**Request A**
Print everything from "Cars, Clothes, and Computers: Help" down to "this propane torch." in the article on ORNL's help for industry, word for word.
**Request B**
In the article on ORNL's help for industry, what is the temperature of the liquid zinc bath that a steel sheet is dipped in?

──────── Selection

Cars, Clothes, and Computers: Help for Industry



ORNL has developed measurement and inspection techniques that may increase the competitiveness of the U.S. steel, textile, and semiconductor industries.


The white stripes of phosphor on this metal specimen glow red when illuminated by a black light. Some phosphors have no trouble surviving and functioning in high temperatures such as those produced by this propane torch.

Cars get us to work, clothes make us feel good at work, and computers help save us work. And it takes work on the part of American industry to manufacture the materials that provide us with these luxurious necessities. In making these materials into products, manufacturing operations are often plagued with inefficiencies. Too much defective material is being produced. Too much energy is being wasted. Too many workers are spending too much time looking for occasional flaws.

Automated measurement and inspection methods are needed to increase the production of high-quality material, reduce the production of defective material, save energy, and free up personnel to work on tasks that increase a company’s earnings. In other words, the goal is to raise production efficiency to reduce the costs of products, improve their quality, and increase their market share.

ORNL has the capabilities to develop measurement techniques that will help industry become more competitive. Two of our techniques are considered promising for increasing efficiency in the steel and textile industries and one is already helping the semiconductor industry. Our technologies may help increase the quality of cars, clothes, and computers.


Thermometry for the Steel Industry

Cars today don’t rust the way older vehicles did. The reason: The steel industry uses a “galvannealing process” to produce the corrosion-resistant sheet metal now used in virtually all the world’s automobiles. The process combines zinc atoms with iron atoms in a steel surface at high temperatures. The protective layer of zinc-iron alloy that is formed prevents the steel from rusting through. In fact, because of this galvanneal coating, lifetime guarantees against rust through can be offered by the automotive industry.

Getting the galvanneal coating right for automobiles and other products is not easy. First, a sheet of steel is dipped in a liquid bath of zinc at about 450°C. Then the steel sheet passes through a cascade of furnaces, raising its temperature to as much as 700°C. During heating, iron atoms from the molten steel sheet drift into the zinc coating to form the zinc-iron alloy. But, is the molten steel surface always at the right temperature to ensure formation of the best galvanneal coating? Making sure the temperature of galvanneal steel is on the mark has long been a problem for the steel industry, a problem that ORNL is helping to solve.

────────────────
──────── Data provided

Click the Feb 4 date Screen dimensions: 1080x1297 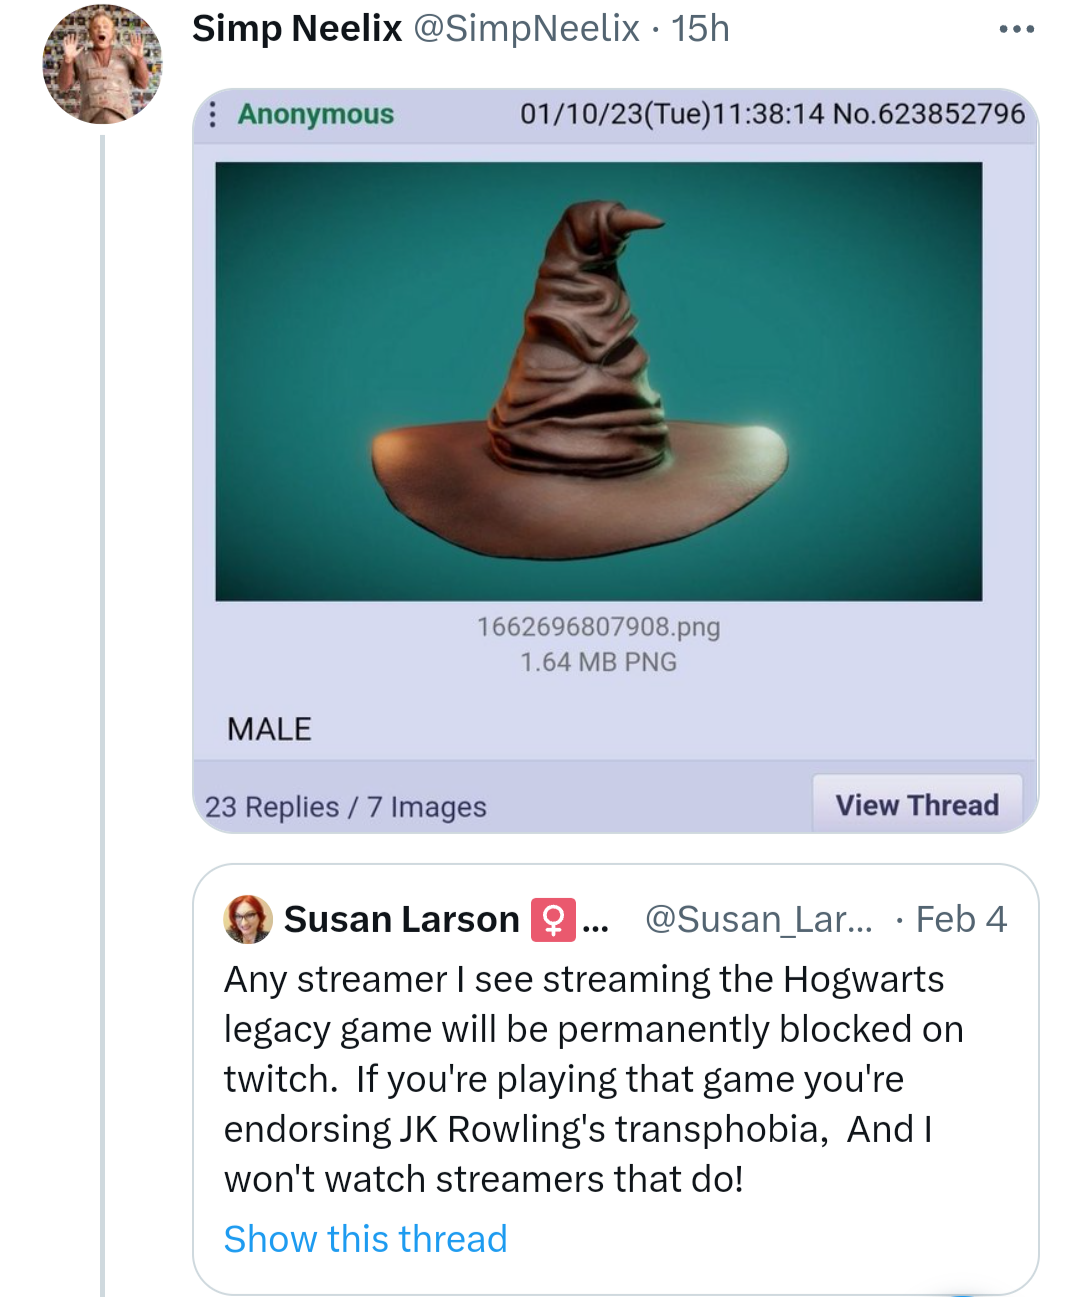pyautogui.click(x=961, y=919)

────────────────

**Correct answer A**
Cars, Clothes, and Computers: Help for Industry



ORNL has developed measurement and inspection techniques that may increase the competitiveness of the U.S. steel, textile, and semiconductor industries.


The white stripes of phosphor on this metal specimen glow red when illuminated by a black light. Some phosphors have no trouble surviving and functioning in high temperatures such as those produced by this propane torch.

**Correct answer B**
About 450°C.